## Dataset records
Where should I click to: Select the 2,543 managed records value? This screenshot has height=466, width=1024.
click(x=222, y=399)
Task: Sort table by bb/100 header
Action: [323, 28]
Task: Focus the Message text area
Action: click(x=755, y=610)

## Problem description
In full and verbatim, transcribe the data.

## Task answer
Where should I click to: Select the 2,543 managed records value? This screenshot has height=466, width=1024.
click(x=222, y=399)
Task: Sort table by bb/100 header
Action: [323, 28]
Task: Focus the Message text area
Action: click(x=755, y=610)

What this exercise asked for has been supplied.